From seeing to remembering: Images with harder-to-reconstruct representations leave stronger memory traces
This work addresses a foundational question in cognitive science about the interface between perception and memory, offering a novel signal for memory encoding, though it is incremental in building on the level-of-processing theory.
The researchers tackled the problem of how perception influences memory by proposing a sparse coding model that compresses image feature embeddings, and found that reconstruction error predicts memory accuracy and retrieval latencies, explaining all variance from vision-only models in the latter case.

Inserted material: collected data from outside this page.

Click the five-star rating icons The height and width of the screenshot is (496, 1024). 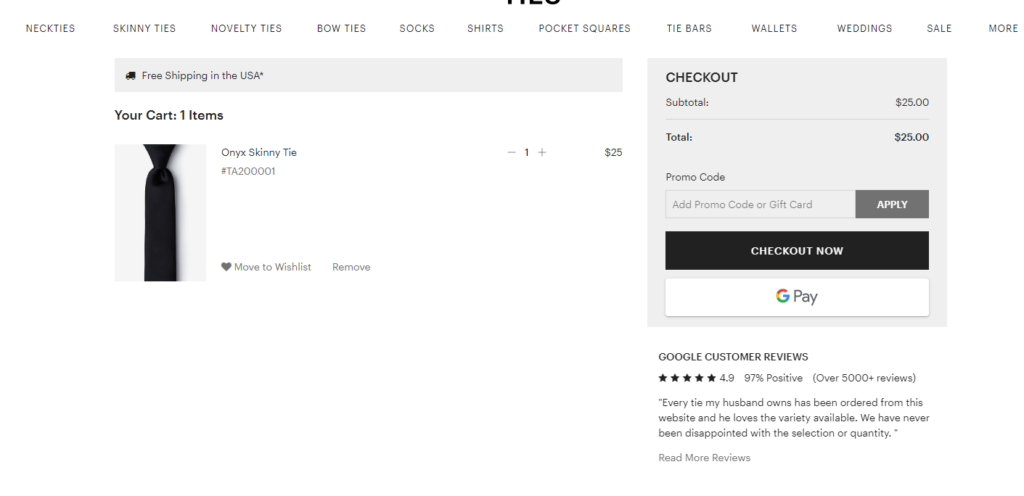click(x=687, y=378)
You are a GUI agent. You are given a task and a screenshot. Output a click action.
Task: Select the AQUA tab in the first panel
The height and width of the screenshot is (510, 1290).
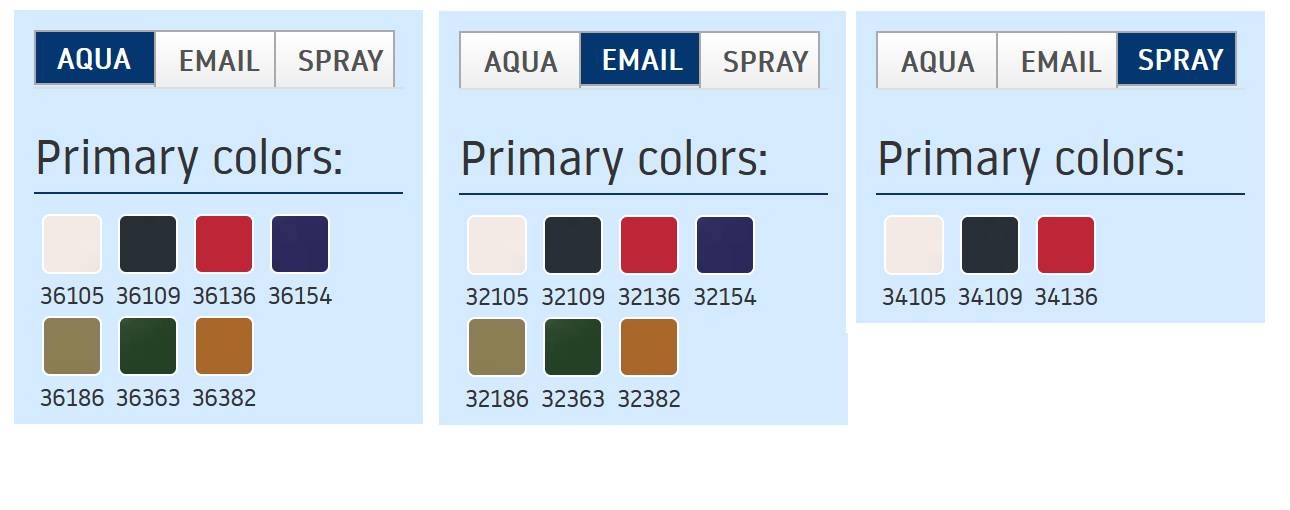pyautogui.click(x=95, y=59)
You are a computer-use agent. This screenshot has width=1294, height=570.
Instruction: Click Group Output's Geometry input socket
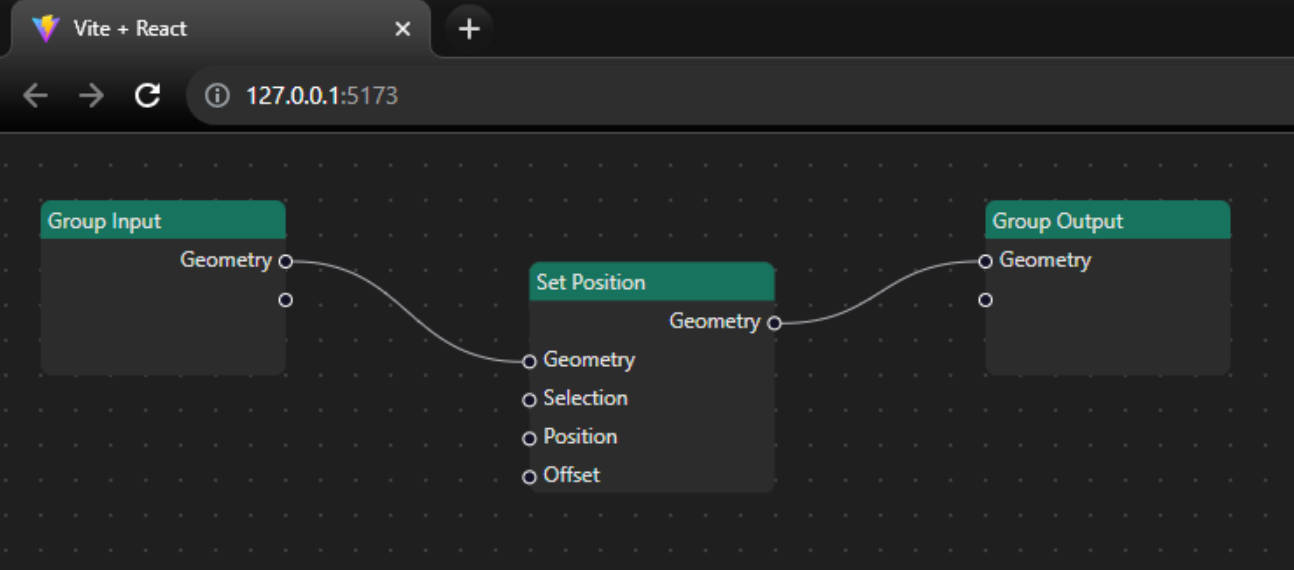[985, 261]
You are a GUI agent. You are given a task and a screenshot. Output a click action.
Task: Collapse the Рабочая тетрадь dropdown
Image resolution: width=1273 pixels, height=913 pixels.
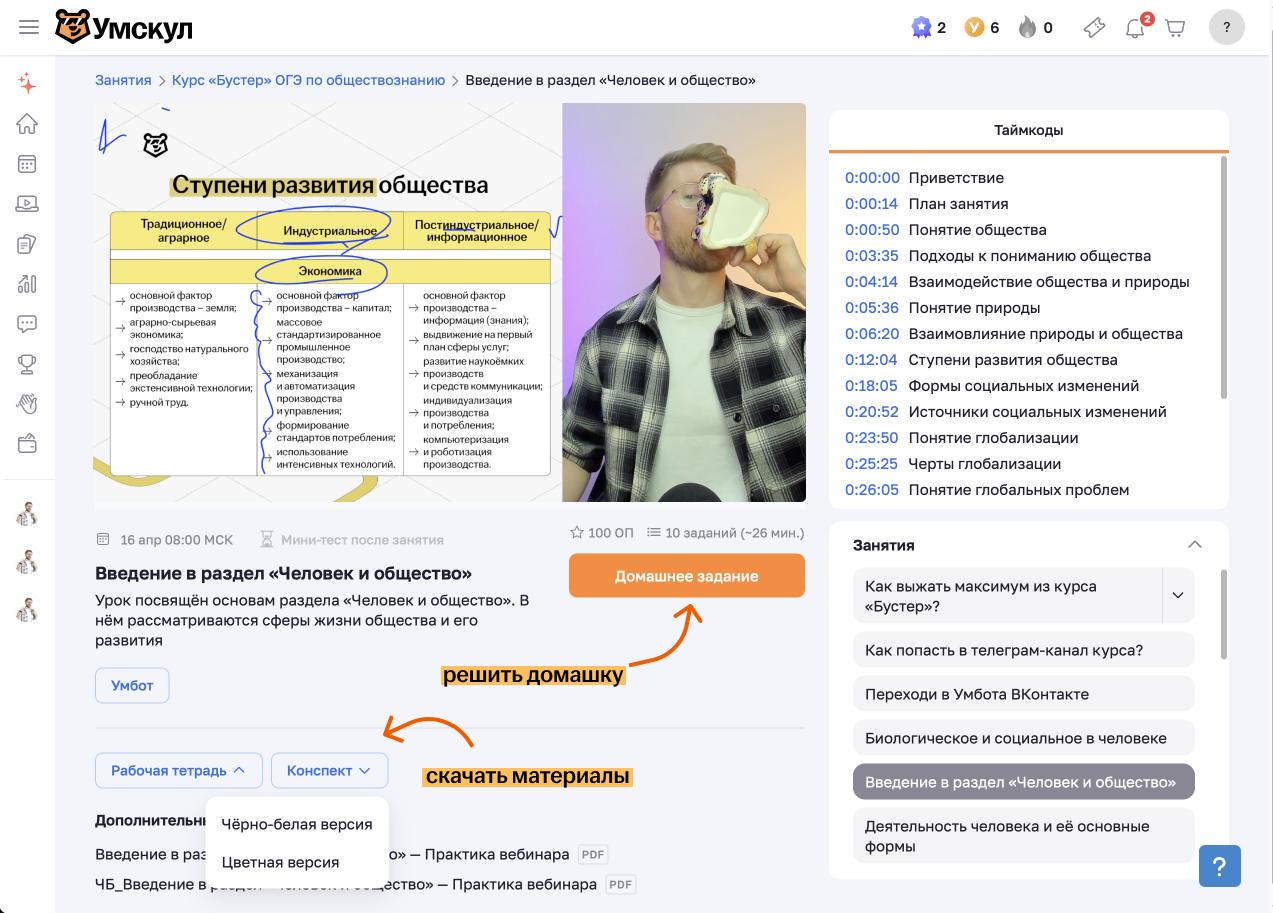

Much of what we remember is not due to intentional selection, but simply a by-product of perceiving. This raises a foundational question about the architecture of the mind: How does perception interface with and influence memory? Here, inspired by a classic proposal relating perceptual processing to memory durability, the level-of-processing theory, we present a sparse coding model for compressing feature embeddings of images, and show that the reconstruction residuals from this model predict how well images are encoded into memory. In an open memorability dataset of scene images, we show that reconstruction error not only explains memory accuracy but also response latencies during retrieval, subsuming, in the latter case, all of the variance explained by powerful vision-only models. We also confirm a prediction of this account with 'model-driven psychophysics'. This work establishes reconstruction error as a novel signal interfacing perception and memory, possibly through adaptive modulation of perceptual processing.